A purchaser may offer a lower price or hold back some of the consideration in escrow, to cover possible breach of warranty claims, or may call on an indemnity which may be a deal breaker to the vendor.
Cover is available for protection against non performance of general or specific warranties entered into during sales and purchase or asset sale agreement.
Liability Buy Out
This can provide clients with a lower cost of risk, and an improved balance sheet. A buyout can be structured for traditional multi year liabilities, captives that are being shut down or run off or unique M & A related risks. A buyout can be structured for non traditional liabilities, including complex environmental, life related and market misconduct matters. It is a useful tool in relation to large long tail liabilities that can deter potential purchasers or create difficulties during price negotiations. The use of Insurance capital is focused on cash flow volatility and resultant reductions which flow from releasing security.
Litigation Transfer or Cap
Differences between vendors or purchasers estimates of eventual settlement of ongoing litigation can vary enormously. Such an obstacle can be removed or capped with Insurance capital.
The pricing differentials are resolved by ring fencing the litigation and transferring it to insurers who have extensive litigation experience. This leaves the purchaser free to progress with certainty and concentrate fully on running the acquired business.
Tax Opinion Liability Insurance
Tax opinion Insurance can assist a company in reducing or eliminating loss from a contingent tax liability arising from a successful challenge of a company’s tax treatment of a transaction or investment. The feasibility of many corporate transactions can depend on specific tax treatment. Subsequent rulings against specific tax treatments can adversely affect the models on which the transactions were built.

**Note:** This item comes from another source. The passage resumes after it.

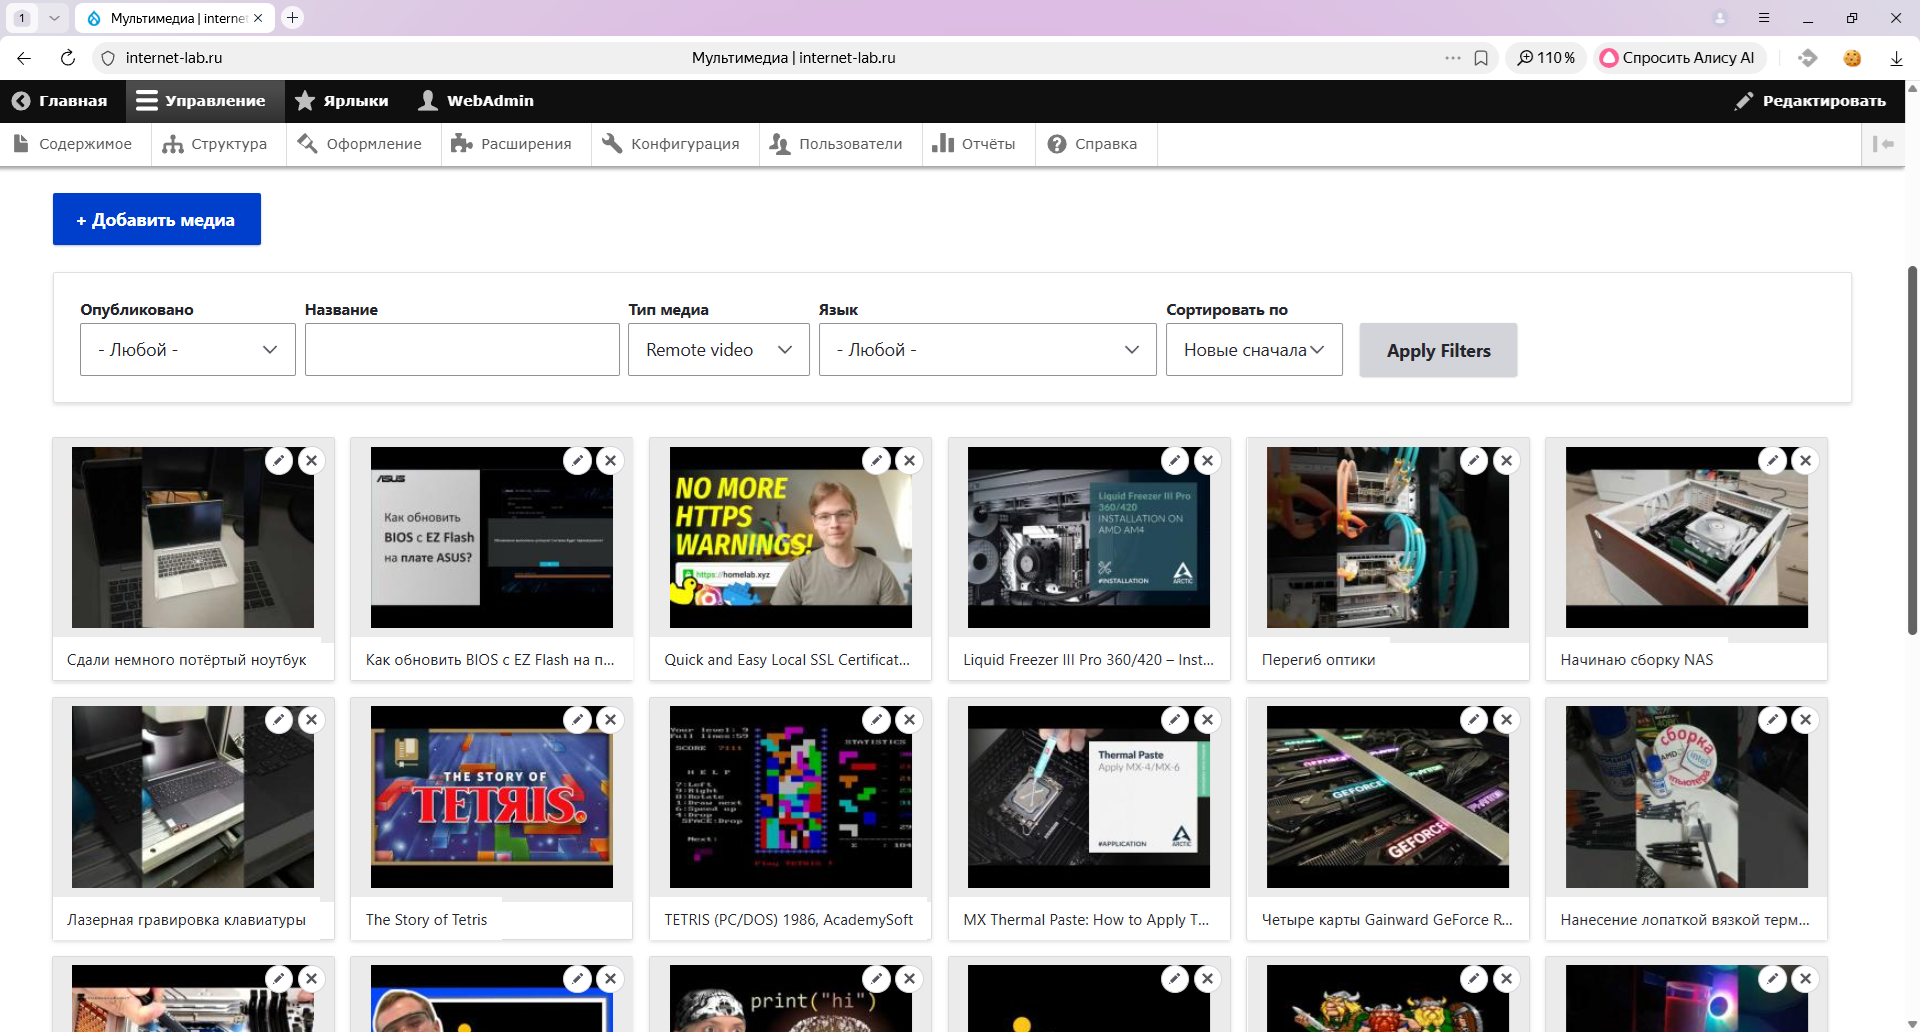Open the 'Язык' language dropdown
This screenshot has height=1032, width=1920.
pyautogui.click(x=987, y=350)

Vendors and Purchasers can use this insurance – Vendors to ringfence liabilities contingent upon adverse tax rulings and make themselves more attractive. Purchasers can use it to remove the inheritance of liabilities with the acquisition of the target company.
Environmental liabilities have become highly visible issues on M & A transactions with the advent of strict national and international regulations, increased corporate governance and financial disclosure expectations and advanced environmental awareness. Insurance company professionals together with environmental engineers, consultants and underwriters can quantify and address the otherwise “deal breaking” uncertainty of environmental issues arising in sale negotiations.
When a private equity and venture capital company invests in a portfolio company, they will assess all the risks that may affect the value of their investment and manage or mitigate as many of the risks as possible, as the investment is made.
If these risks materialise or deteriorate, it will have a negative impact on the profitability of that investment, or possibly the continuity of that company.
Portfolio programmes can be structured for a private equity company to provide risk management structure to cover single or multiple insurable risks in one overall programme. This provides security and comfort to the private equity firm that a suitable insurance programme is in place for all companies, which can provide economies of scale, risk management advice and ultimate protection when needed.